== SET PROBLEM A ==
Swap "computer-use agent" for "screen assistant" in the rows, everything from the row containing "Click the chevron beside 予約商品の一覧" down to the row containing "[x=795, y=254]". Give back only those rows, with nothing else changed.

** Start of DOCUMENT EXCERPT **

Post by aukepalmhof » Fri Apr 10, 2020 9:22 pm

Marking 200 years since the discovery of Antarctica, the British Antarctic Territory is delighted to present this commemorative stamp set.

Since discovery, Antarctica has had a chequered past. Once news of these new lands was known, exploitation of its abundant seal population began almost immediately; later it was whalers that would exploit the Antarctic environment. While the animals of the Southern Ocean were devastated by those seeking profit others were drawn by the challenge of exploring the great white continent and conquering its imposing interior. During the 20th century, the focus of human activity in Antarctica shifted to a new form of exploration, as scientists began to study the continent and steps were taken to protect the Antarctic’s biodiversity. Today, as we begin to understand even more about the global importance of this near-pristine environment, we redouble our efforts to understand it and protect it for future generations.

£1.26 Discovery
19 February 1819 marked the first sighting of land south of 60° latitude. The British Master Mariner, William Smith, sighted what is known today as the South Shetland Islands. He was on board his ship WILLIAMS which is depicted in the first of this three-part stamp set. Built-in Blyth, the WILLIAMS was then a state-of-the-art sailing vessel. After having been ridiculed for his discovery by non-believers, Smith reached the Islands again and on 16 October 1819 made the first recorded landing on Antarctic territory.

** End of DOCUMENT EXCERPT **

== SET PROBLEM B ==
Write the next part of the post about the Antarctica discovery stamp set, picking up after its last sentence.

** Start of RECORDS FOR PROCESSING **

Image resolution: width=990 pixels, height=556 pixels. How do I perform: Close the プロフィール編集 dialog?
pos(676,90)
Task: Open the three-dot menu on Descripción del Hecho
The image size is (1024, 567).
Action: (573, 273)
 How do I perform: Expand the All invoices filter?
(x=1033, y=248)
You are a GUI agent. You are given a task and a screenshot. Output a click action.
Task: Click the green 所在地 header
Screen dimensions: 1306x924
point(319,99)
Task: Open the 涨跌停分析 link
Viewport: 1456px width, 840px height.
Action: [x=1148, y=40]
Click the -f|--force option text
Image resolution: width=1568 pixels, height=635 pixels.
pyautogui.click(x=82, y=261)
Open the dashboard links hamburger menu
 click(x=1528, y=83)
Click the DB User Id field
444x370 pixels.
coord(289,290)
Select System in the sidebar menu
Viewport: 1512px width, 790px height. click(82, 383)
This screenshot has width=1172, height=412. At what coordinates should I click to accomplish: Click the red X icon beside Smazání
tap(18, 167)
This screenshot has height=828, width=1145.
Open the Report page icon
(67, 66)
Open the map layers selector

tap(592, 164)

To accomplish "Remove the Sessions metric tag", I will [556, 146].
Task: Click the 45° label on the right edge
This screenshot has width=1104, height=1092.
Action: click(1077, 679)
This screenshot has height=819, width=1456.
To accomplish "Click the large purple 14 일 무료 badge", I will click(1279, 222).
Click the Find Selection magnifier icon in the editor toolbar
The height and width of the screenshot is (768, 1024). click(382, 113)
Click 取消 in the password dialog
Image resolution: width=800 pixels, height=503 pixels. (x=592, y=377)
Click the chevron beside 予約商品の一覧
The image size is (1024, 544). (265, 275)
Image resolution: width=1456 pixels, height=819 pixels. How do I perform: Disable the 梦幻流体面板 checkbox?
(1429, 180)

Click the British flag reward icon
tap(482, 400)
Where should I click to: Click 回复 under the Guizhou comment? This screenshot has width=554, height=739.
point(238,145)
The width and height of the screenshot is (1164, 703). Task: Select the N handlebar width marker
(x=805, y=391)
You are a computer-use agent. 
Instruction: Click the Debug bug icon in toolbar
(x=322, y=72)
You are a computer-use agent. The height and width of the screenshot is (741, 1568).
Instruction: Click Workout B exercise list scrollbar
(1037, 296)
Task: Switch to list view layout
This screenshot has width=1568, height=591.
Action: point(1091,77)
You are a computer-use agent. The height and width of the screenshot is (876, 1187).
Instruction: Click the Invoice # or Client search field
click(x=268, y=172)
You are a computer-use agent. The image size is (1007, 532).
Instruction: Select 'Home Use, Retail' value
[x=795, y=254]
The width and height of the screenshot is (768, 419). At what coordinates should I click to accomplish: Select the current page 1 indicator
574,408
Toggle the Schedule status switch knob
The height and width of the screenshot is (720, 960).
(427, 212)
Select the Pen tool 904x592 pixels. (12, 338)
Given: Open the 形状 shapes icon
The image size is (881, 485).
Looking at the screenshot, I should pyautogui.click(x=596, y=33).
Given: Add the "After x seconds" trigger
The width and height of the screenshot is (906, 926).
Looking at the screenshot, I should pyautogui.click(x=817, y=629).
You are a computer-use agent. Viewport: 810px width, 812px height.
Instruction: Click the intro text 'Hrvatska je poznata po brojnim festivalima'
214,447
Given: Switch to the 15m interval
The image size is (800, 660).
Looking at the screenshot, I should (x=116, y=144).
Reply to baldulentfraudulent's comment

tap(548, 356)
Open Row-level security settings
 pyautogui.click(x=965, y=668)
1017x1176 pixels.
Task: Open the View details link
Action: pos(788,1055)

** End of RECORDS FOR PROCESSING **

== RESULT A ==
Click the chevron beside 予約商品の一覧
The image size is (1024, 544). (265, 275)
Image resolution: width=1456 pixels, height=819 pixels. How do I perform: Disable the 梦幻流体面板 checkbox?
(1429, 180)

Click the British flag reward icon
tap(482, 400)
Where should I click to: Click 回复 under the Guizhou comment? This screenshot has width=554, height=739.
point(238,145)
The width and height of the screenshot is (1164, 703). Task: Select the N handlebar width marker
(x=805, y=391)
You are a screen assistant. 
Instruction: Click the Debug bug icon in toolbar
(x=322, y=72)
You are a screen assistant. The height and width of the screenshot is (741, 1568).
Instruction: Click Workout B exercise list scrollbar
(1037, 296)
Task: Switch to list view layout
This screenshot has width=1568, height=591.
Action: point(1091,77)
You are a screen assistant. The height and width of the screenshot is (876, 1187).
Instruction: Click the Invoice # or Client search field
click(x=268, y=172)
You are a screen assistant. The image size is (1007, 532).
Instruction: Select 'Home Use, Retail' value
[x=795, y=254]

== RESULT B ==
This was not the end of the WILLIAMS or Smith’s role in the discovery of Antarctica. Commissioned by the Royal Navy to return to Antarctica under the command of Edward Bransfield, an Irish-born Royal Navy navigator, Bransfield sighted land on the Antarctic Peninsula on 30 January 1820. However, three days prior, on 27 January 1820, a Russian expedition led by Fabian Gottlieb van Bellingshausen sighted an ice shelf and is widely credited with being the first to see the Antarctic continent. The general consensus among Antarctic historians is that Bellingshausen saw what is known today as the Fimbul ice shelf, making this the first sighting of the continental landmass. He may well have also sighted land, but Bransfield was the first to record this clearly.
On 6 December 1821 George Powell, an English sealer commanding DOVE jointly discovered the South Orkney Islands with the American Nathaniel Palmer who was commanding JAMES MONROE.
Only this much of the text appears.